牧場の夢
日本唯一、温泉水を使った牛乳焼酎
熊本県といえば、日本でもトップクラスの農業大国。生乳、肉用牛、トマト、みかんなどにおいては、日本のトップ5に常に顔を出しています(農林水産省調べ・産出額ベース)。丸美屋、再春館製薬所などの本社も熊本県内にありますから、別に第一次産業に特化しているわけではないようです。

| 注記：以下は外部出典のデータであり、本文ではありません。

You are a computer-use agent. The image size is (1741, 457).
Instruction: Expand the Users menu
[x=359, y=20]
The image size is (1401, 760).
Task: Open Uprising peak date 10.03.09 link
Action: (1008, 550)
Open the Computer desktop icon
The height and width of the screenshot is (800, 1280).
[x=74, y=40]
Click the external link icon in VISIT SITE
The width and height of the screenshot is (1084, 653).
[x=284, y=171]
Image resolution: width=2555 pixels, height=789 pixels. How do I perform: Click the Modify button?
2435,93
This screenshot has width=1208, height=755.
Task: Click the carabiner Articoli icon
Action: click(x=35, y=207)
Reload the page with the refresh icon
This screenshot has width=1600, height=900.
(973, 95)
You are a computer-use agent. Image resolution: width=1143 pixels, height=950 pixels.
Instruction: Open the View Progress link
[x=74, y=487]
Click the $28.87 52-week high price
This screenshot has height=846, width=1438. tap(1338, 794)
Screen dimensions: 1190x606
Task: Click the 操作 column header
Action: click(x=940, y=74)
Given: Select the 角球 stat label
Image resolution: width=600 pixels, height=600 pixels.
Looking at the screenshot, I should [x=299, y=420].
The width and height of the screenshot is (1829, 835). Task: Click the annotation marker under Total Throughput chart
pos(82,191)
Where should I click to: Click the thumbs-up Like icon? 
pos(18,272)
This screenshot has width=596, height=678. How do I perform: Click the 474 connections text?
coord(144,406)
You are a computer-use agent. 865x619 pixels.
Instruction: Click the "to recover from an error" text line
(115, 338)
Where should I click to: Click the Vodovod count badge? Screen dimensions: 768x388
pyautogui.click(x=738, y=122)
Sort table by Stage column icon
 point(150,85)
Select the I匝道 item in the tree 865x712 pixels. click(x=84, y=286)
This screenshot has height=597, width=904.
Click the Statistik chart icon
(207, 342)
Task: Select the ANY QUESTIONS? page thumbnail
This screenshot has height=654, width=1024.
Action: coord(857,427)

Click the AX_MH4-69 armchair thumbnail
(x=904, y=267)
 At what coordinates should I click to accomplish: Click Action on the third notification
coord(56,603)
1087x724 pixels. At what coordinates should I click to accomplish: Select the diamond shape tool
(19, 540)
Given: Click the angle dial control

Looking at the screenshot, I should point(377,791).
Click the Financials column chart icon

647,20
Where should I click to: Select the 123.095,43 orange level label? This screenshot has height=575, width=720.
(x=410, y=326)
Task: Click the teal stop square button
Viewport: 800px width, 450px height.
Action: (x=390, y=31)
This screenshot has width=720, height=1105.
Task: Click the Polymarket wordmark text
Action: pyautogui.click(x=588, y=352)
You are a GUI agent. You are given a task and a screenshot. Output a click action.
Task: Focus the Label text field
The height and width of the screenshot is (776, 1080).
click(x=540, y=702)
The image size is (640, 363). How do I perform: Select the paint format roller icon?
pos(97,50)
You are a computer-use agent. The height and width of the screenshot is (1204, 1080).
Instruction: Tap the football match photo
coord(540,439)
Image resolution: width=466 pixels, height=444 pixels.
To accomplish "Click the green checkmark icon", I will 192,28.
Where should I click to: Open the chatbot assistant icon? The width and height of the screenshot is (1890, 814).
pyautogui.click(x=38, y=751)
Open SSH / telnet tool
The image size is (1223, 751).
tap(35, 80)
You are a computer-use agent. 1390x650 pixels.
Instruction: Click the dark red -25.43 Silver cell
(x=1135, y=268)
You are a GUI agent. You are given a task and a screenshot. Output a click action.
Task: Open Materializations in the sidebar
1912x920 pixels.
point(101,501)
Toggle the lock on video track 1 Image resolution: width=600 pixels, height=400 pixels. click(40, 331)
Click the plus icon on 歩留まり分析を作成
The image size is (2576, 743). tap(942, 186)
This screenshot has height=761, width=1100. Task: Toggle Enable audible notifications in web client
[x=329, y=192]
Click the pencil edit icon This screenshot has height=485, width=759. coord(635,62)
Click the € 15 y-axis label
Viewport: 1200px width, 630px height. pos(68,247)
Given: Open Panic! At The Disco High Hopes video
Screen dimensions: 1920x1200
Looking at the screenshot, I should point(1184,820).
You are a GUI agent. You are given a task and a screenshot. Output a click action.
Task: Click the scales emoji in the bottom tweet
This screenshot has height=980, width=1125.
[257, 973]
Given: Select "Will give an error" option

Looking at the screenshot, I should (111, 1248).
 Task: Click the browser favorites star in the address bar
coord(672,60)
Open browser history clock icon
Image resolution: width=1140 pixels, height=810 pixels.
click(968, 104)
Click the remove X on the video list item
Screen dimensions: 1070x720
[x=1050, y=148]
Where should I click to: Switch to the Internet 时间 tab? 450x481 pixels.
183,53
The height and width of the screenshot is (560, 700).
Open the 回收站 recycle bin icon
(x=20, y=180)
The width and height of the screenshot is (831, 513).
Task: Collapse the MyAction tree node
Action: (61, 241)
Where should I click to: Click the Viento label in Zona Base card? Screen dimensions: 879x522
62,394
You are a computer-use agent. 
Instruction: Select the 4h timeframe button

そんな熊本だからか、人吉地方から集めた牛乳と、酒造元の蔵に湧いた弱アルカリ性の温泉水、そして米を同時に発酵させて作られた本格焼酎なんてものがあるのです。大和一酒造元が1999年より手掛ける、同社の看板商品、『牧場の夢』です。
熊本県人吉市の風景
麦や芋などが焼酎の原料としてはメジャーかと思いますが、牛乳を使うのは、別にイレギュラーでも何でもありません。焼酎は蒸留酒の一種ですが、リンゴや葡萄などの果実を使った蒸留酒としてブランデーがあるように、多種多様な原料が使えるのです。「本格焼酎」を名乗るのには、国税庁長官が定める原料で作らねばなりませんが、定められた原料には、牛乳の他に、アロエや落花生、サボテンなどもあります。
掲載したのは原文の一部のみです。